- **WHAT TO WORK ON**
1. Reproduce the forum thread about finding an undergravel filter for an aquaponics tank word for word, from start to finish.
2. Write out the rows from the line containing "Given: Download Linux" down to the line containing "coord(564,93)", both ends included, with no changes and nothing else.

- **ARTICLE**
════

# does anyone have...



## kris_schroder (Feb 10, 2013)

an undergravel filter for a 30 gal?
i am starting an aquaponics set up and i think that an undergravel filter might be just the ticket to get the fish poo up the pipe to the grow-bed.
i'm open to other ideas as well. this is an indoor set up- mainly for strawberries and herbs. 
thanks!


----------



## Virc003 (Aug 18, 2011)

I might have one. I bought it to put in a 40 long. I'll have to check the dimensions. What are the measurements of your tank?


----------



## fishyjoe24 (May 18, 2010)

a true 30 gallon long 36x12 or a 29 gallon 30x12 that some people call a 30 gallon? I might have some old ones some where I will look and let you know.


----------



## kris_schroder (Feb 10, 2013)

Hey guys!

I just measured the tank and it's: 20X10X19. The 19" is height, so it may actually be 20". This includes the black 'frame' around the glass.

If you guys did, that'd be great.  I am hoping to up the nurtrient movement in the system.

Let me know,
Kris


----------



## fishyjoe24 (May 18, 2010)

that would be a 16 high. hard to find to find under gravels for those. I know perfecto makes that size. might try asking pet stores.


----------

════

- **SOURCE RECORDS**
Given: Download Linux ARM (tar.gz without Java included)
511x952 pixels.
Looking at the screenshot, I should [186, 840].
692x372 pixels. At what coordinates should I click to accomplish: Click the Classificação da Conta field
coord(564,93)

════

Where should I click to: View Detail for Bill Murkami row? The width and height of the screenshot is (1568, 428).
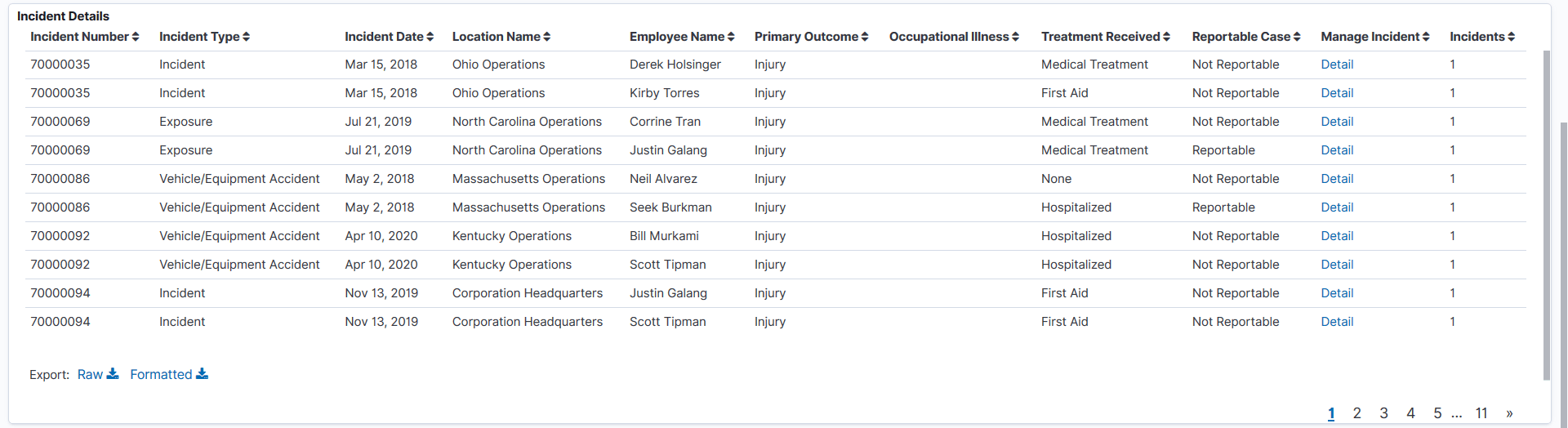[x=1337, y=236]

════

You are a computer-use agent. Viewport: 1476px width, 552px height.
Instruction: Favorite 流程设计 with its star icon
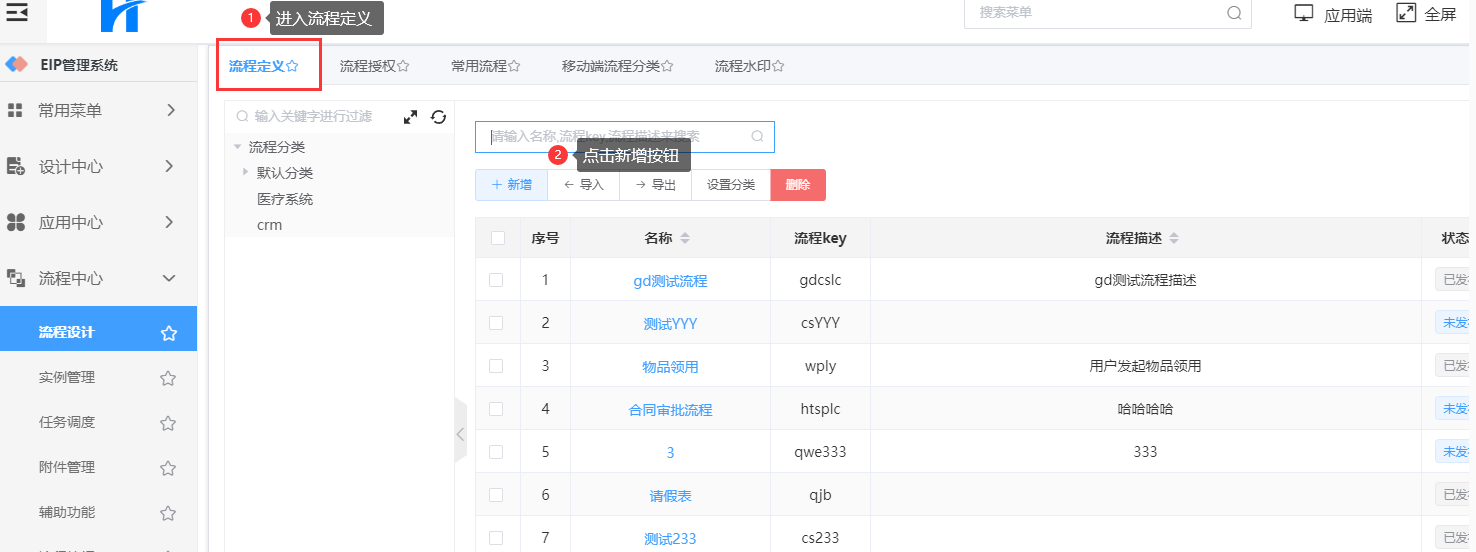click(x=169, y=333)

════

- **PROBLEM SOLUTIONS**
1.
# does anyone have...



## kris_schroder (Feb 10, 2013)

an undergravel filter for a 30 gal?
i am starting an aquaponics set up and i think that an undergravel filter might be just the ticket to get the fish poo up the pipe to the grow-bed.
i'm open to other ideas as well. this is an indoor set up- mainly for strawberries and herbs. 
thanks!


----------



## Virc003 (Aug 18, 2011)

I might have one. I bought it to put in a 40 long. I'll have to check the dimensions. What are the measurements of your tank?


----------



## fishyjoe24 (May 18, 2010)

a true 30 gallon long 36x12 or a 29 gallon 30x12 that some people call a 30 gallon? I might have some old ones some where I will look and let you know.


----------



## kris_schroder (Feb 10, 2013)

Hey guys!

I just measured the tank and it's: 20X10X19. The 19" is height, so it may actually be 20". This includes the black 'frame' around the glass.

If you guys did, that'd be great.  I am hoping to up the nurtrient movement in the system.

Let me know,
Kris


----------



## fishyjoe24 (May 18, 2010)

that would be a 16 high. hard to find to find under gravels for those. I know perfecto makes that size. might try asking pet stores.


----------

2.
Given: Download Linux ARM (tar.gz without Java included)
511x952 pixels.
Looking at the screenshot, I should [186, 840].
692x372 pixels. At what coordinates should I click to accomplish: Click the Classificação da Conta field
coord(564,93)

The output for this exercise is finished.